4. A three-dimensional semantic map building method according to claim 3, wherein the probability model in the GMS matching algorithm is:

the evaluation score formula of the feature point pair is as follows:

wherein P is the difference between correct matching and incorrect matching, P _true For correct matching, p _false For error matching, mean _true And mean _false Average of match correct and match error, std _true And std _false The variances of the correct matching and the incorrect matching are respectively; i F _1i The I is the number of features in the feature point matching grid; i and j are the matching point areas in the two frames of images respectively, K is the current grid number, K is the total grid number,for pair of units { i } ^k ,j ^k Number of matches between.
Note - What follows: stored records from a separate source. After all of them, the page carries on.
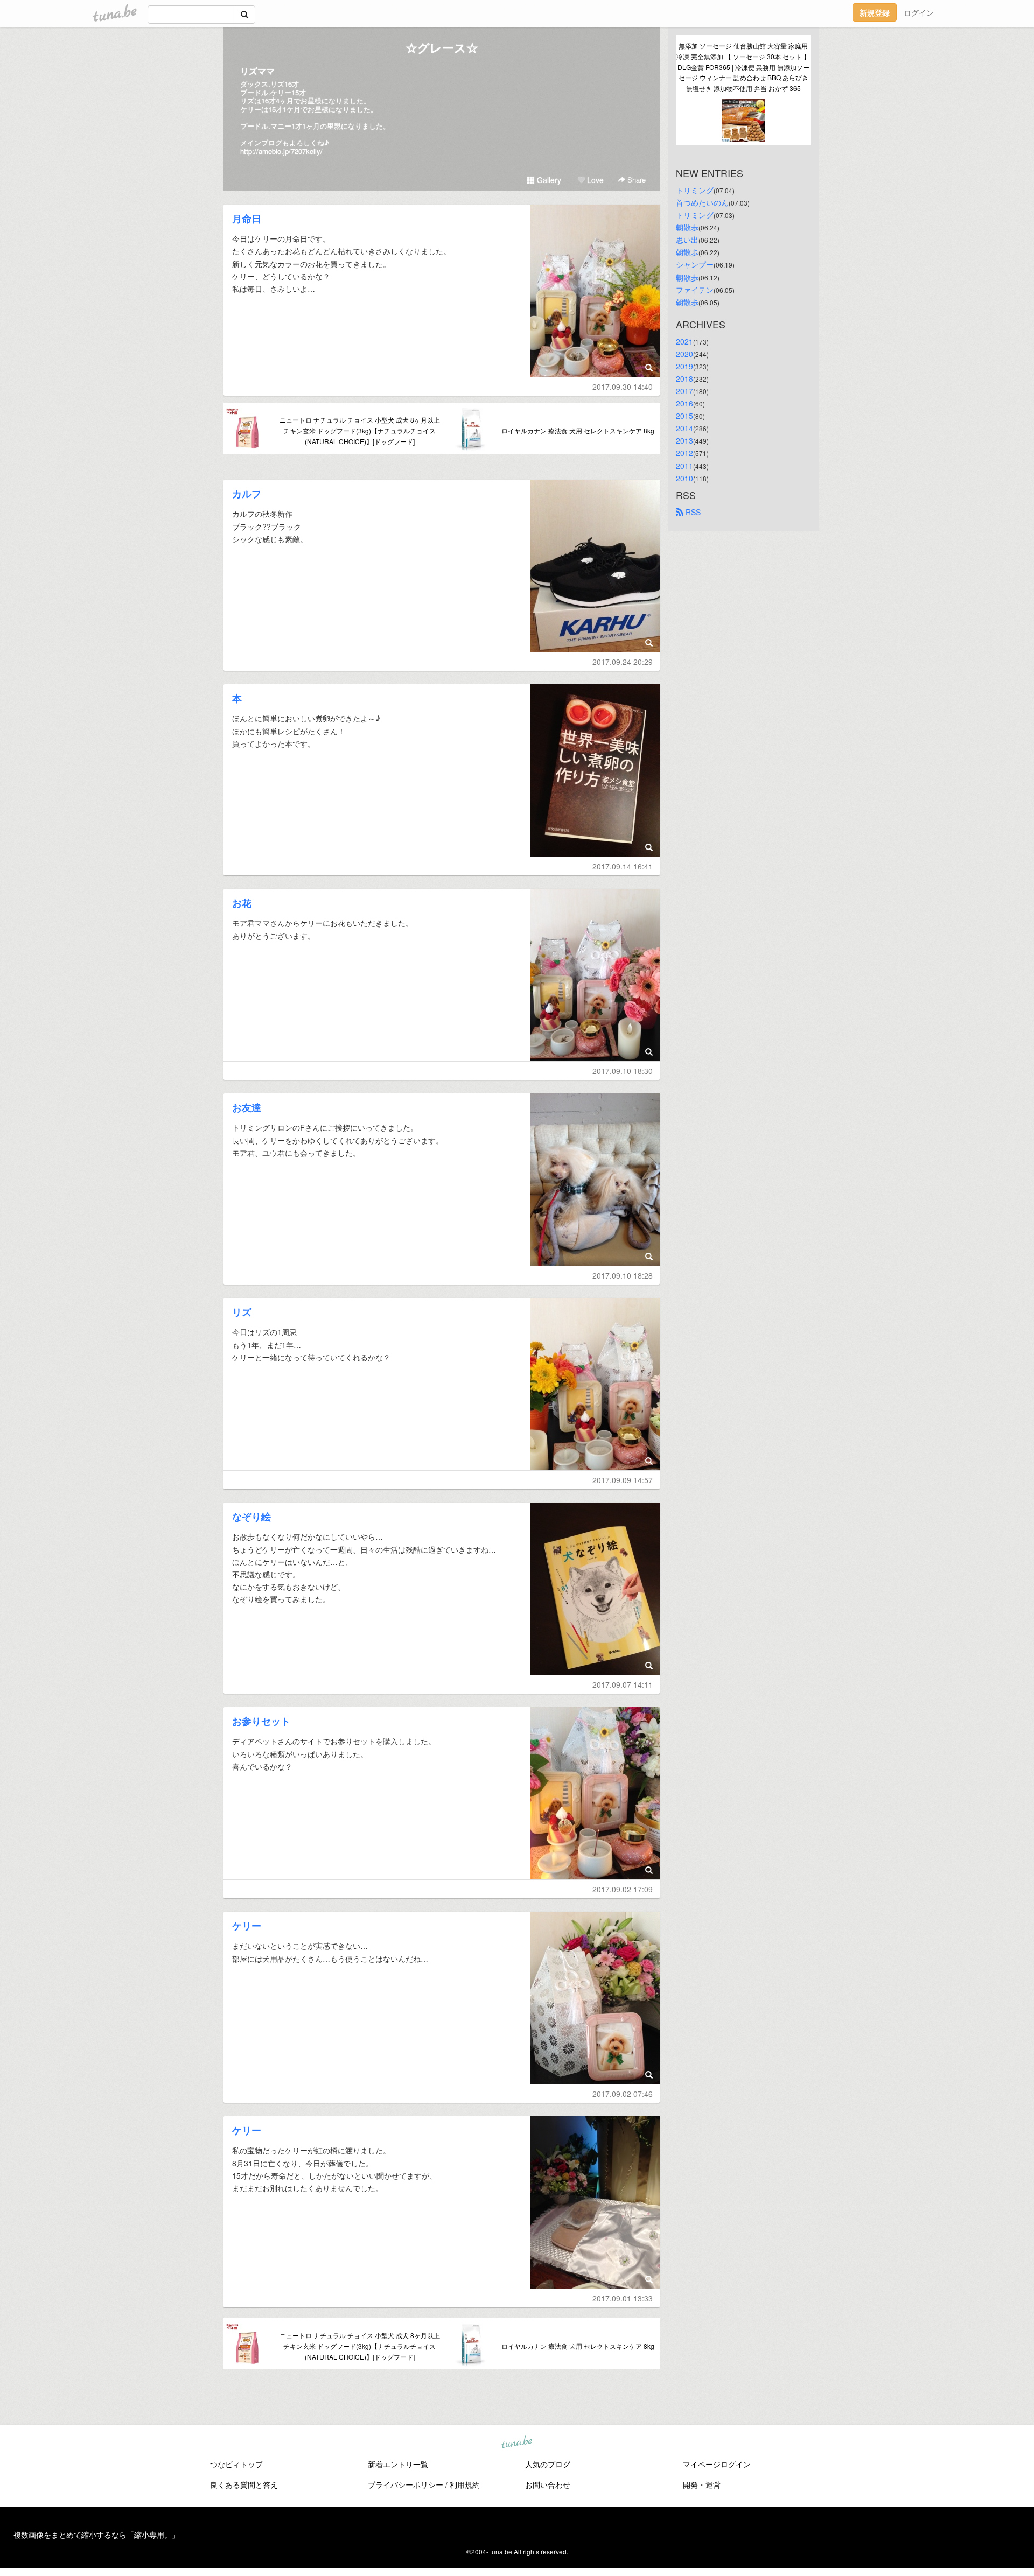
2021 (684, 341)
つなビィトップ (236, 2464)
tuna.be (516, 2442)
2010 (684, 478)
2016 (684, 403)
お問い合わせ (547, 2484)
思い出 (687, 239)
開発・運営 (702, 2484)
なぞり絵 (251, 1517)
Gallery (548, 179)
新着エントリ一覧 (398, 2464)
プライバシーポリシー (405, 2484)
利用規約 (465, 2484)
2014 (684, 428)
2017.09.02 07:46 (622, 2093)
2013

5. The three-dimensional semantic map construction method according to claim 2, wherein registering the depth image and the color image according to the external participation and the internal reference specifically comprises:

converting points under the infrared camera coordinate system into a world coordinate system;

converting points in the world coordinate system into a color camera coordinate system;

mapping points under a color camera coordinate system to a color plane of the normalized plane;

6. A three-dimensional semantic map construction method according to claim 3, wherein the semantic map thread specifically comprises:

extracting features of the registration images to obtain feature layers;

pooling the feature layers to generate pyramid pooling features;

flattening and upsampling the pyramid pooling feature;

merging with the feature layer, and obtaining a local semantic map and a global semantic map through a convolutional neural network.